Enclaves are secure data repositories used for storing and managing data. An Enclave enables you to analyze and enrich investigations with trusted, relevant intelligence sources, including information shared by your partners and peers, while allowing you to maintain protective access controls.
Types of Enclaves
TruSTAR provides different types of Enclaves you can use, depending on your needs.
A private Enclave stores your internal data in TruSTAR. No one outside of your organization can access your private Enclaves. You can set up multiple Enclaves to meet your needs. For example, you might have one Enclave that stores uploaded lists of IP addresses you have collected from previous investigations and a second Enclave that stores email addresses that your organization has determined are spammers.
You can use one Enclave to store source data and then copy the enriched data to a different (vetted) Enclave and use that Enclave data in your investigations. For example, the Phishing Triage uses a Phishing Enclave to store submitted emails and then copies emails that have been enriched to the Phishing Vetted Indicators Enclave.
A public Enclave is one that is shared across organizations and is available to any TruSTAR customer. For example, the COVID-19 OSINT Community Enclave is a public Enclave, created by TruSTAR to aid in identifying bad actors and malicious data related to the COVID-19 pandemic. When copying data from a private Enclave to a public Enclave, you can choose to redact information to protect the privacy of sources.
The TruSTAR Community Enclave is available to all users, and anyone can submit information to this Enclave.
Intelligence Source Enclaves
When you subscribe to an external intelligence source, such as IBM QRadar or FS-ISAC, the intelligence they provide is stored in separate Enclaves, one per source. This enables you to pick and choose the intelligence sources you want to use when conducting investigations.

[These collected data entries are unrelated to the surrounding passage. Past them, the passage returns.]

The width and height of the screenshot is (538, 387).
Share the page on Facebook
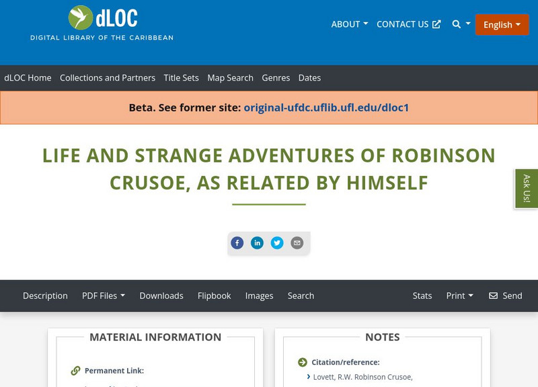point(237,243)
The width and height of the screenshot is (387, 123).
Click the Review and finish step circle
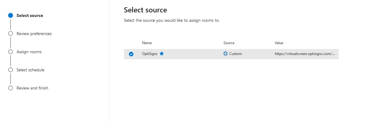click(x=11, y=88)
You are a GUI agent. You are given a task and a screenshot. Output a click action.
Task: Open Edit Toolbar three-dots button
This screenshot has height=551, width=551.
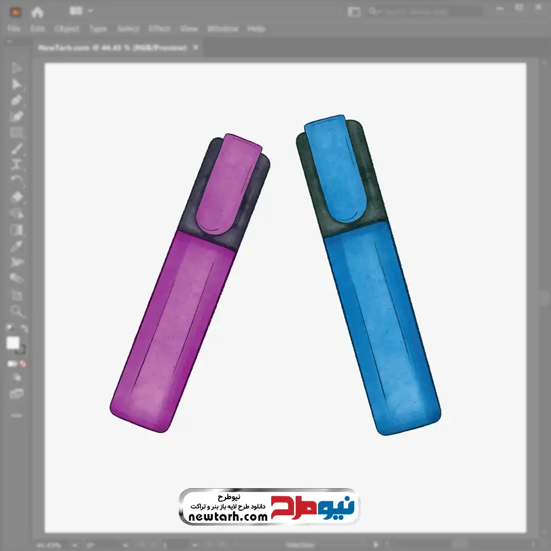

For more information, see the Intro to Intelligence Source Integrations.
The Filter and Refine panel lists the Enclaves you have access to by type.
Lists the Enclaves that you own or that have been shared with you by others.
External intelligence sources that require a subscription to access and use. These include Premium Intelligence and Open Sources.
Open Sources (OSINT)
External intelligence sources that are free to all users. You may need to register with a specific organization to gain access to an enclave.
There are no limitations on the amount of data that can be stored in an Enclave.
TruSTAR does have a limit of 500 Indicators per event or Intel Report submitted through an internal/external feed. You can use the bulk upload feature to upload, tag, and categorize up to 10,000 Indicators at a time.